La 3D se impondrá en el cine como en su día se impuso el sonido, después el color y luego el cinemascope, al menos para cierto tipo de historias. Suele haber resistencias al principio, pero acabarán cediendo. En estos días de vacaciones infantiles agarré a los críos y nos fuimos a ver la última de Steven Spielberg, Las aventuras de Tintin, subtitulada El secreto del Unicornio. Para ser unos niños aguantaron muy bien probablemente porque están más acostumbrados que yo a estas animaciones que no son personajes reales, aunque hablen como tales, ni dibujos animados, sino figuras hechas con programas informáticos. Pero muy bien hechas. Desde luego, unas mejor que otras. El capitán Haddock está clavado y Hernández y Fernández pasables. El propio Tintin no acaba de convencerme, pero es él sin duda alguna.
Había empezado contando a los niños que ese Tintin era el de unos tebeos que yo leía cuando chaval pero, como sé que las memorias de los mayores apenas interesan a los críos y que estos sólo se prendan de lo que a ellos les gusta, me callé prontamente, dando algunas explicaciones generales. Pero la peli les entusiasmó, igual que a mí que tengo, como muchísimos de mi generación, debilidad por el mozo reportero, a pesar del machismo y hasta el racismo de las historias de Hergé. Es curioso que esos tintes racistas (por ejemplo, Tintin en el Congo) no le hayan dado mal nombre mientras que sí se lo dio el primer cuaderno que publicó en 1930, Tintin en el país de los soviets, que era, en realidad, un trabajo de propaganda anticomunista de encargo. Tanta que el propio Hergé no quiso que se reeditara y es el único, que yo sepa, que no se pasó a color y del que tampoco se han hecho pelis de dibujos animados. Casterman, que publicó todos los tintines en los años setenta, dejó el de los soviets en blanco y negro. ¡Y es el episodio en que nace Tintin!

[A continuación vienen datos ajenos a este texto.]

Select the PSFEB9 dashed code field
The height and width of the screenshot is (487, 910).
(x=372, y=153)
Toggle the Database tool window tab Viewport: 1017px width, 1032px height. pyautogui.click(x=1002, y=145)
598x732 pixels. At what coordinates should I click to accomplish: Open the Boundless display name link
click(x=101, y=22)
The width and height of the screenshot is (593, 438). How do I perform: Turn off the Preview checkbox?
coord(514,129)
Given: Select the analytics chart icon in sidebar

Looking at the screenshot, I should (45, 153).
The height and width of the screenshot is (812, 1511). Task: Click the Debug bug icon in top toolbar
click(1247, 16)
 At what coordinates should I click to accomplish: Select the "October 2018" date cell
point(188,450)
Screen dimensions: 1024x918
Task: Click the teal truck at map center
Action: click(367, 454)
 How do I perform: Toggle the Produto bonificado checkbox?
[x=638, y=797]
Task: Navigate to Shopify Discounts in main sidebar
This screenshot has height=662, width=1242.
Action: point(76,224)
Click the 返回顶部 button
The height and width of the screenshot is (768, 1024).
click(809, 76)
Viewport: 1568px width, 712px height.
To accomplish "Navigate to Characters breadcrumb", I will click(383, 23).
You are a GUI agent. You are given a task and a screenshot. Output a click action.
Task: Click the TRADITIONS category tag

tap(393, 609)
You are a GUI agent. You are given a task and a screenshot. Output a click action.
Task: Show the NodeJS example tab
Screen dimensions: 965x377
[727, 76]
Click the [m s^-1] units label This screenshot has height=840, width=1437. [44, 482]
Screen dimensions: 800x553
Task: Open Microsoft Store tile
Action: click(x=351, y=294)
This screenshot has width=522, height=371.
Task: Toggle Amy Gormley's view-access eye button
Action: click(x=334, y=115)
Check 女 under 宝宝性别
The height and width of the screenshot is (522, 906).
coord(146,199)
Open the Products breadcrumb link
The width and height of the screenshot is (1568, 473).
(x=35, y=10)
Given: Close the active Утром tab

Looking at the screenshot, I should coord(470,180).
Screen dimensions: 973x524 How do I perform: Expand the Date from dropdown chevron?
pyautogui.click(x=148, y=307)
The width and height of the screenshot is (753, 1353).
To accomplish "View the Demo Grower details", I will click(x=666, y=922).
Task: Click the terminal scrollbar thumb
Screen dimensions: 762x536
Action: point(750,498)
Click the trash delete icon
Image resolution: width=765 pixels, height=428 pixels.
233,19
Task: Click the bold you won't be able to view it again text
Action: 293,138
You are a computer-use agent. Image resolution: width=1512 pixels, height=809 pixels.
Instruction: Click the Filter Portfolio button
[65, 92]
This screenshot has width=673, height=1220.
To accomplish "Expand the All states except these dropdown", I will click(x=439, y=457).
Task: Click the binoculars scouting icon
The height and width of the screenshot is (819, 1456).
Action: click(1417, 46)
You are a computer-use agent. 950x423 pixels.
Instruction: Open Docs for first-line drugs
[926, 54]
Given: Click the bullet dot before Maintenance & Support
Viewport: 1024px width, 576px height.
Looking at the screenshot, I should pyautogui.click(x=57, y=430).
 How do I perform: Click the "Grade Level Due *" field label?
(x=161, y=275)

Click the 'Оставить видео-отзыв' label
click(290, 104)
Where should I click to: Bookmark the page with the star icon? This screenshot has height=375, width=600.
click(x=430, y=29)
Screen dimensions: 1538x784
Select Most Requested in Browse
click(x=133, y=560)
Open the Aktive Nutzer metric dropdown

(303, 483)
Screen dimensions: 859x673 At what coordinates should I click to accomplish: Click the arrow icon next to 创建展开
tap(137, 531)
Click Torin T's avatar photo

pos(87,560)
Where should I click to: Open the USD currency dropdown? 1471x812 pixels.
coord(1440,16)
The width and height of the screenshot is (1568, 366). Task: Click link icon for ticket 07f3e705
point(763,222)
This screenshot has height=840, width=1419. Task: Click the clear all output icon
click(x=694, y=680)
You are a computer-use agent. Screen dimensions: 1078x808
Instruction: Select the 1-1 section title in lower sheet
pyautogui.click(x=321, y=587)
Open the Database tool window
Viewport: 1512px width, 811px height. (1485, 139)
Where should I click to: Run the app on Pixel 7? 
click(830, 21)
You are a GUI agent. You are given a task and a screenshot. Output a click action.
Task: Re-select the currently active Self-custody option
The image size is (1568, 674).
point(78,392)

La peli de Spielberg, en realidad, funde dos álbumes sucesivos publicados hacia 1943: El secreto del Unicornio (que subtitula la película) y El tesoro de Rackham el Rojo, y mete elementos de otros relatos, como el buque Karabudjian (de El cangrejo de las pinzas de oro). Falta en cambio el profesor Tournesol que, sin embargo, es decisivo porque inventa un submarino especial que no les sirve para nada en la aventura en el tebeo pero les permite reunir el dinero para comprar el Chateau de Moulinsart al vender la patente. Está la Castafiore rompiendo vidrios con sus agudos. Hernández y Fernández son magníficos y el inevitable Milú tiene sus ratitos de protagonismo, incluso en momentos 3D. Por cierto, algunos efectos especiales (las grúas) están muy bien pero resultan un poco cansinos. El combate de las dos galeras, en cambio, muy bueno.
Hay algo, sin embargo, que el cine apenas recoge (pero lo hará, como lo han hecho muchos dibujos animados) y es una falta muy sensible: el minucioso detalle con que Hergé dibujaba escenas de la vida cotidiana, calles, estaciones, casas, locales, o las máquinas que los personajes utilizaban, coches, motos, aviones, barcos, trenes. Las historias de Tintin son casi testimonios documentales gráficos de la vida en los años treinta y cuarenta del siglo pasado. Como Hergé las publicaba en tiras en un diario, igual que Dickens las novelas por entregas, se solazaba en los escenarios, en la prolijidad del dibujo porque así alargaba las narraciones; como Dickens. Y es el encanto de Tintin: aventuras disparatadas de tesoros escondidos, destronamientos, conspiraciones, cultos malignos, secuestros, diamantes sangrientos, espionaje, en las ciudades, selvas y mares de las cinco partes del mundo. Y todo dibujado con detalle casi fotográfico.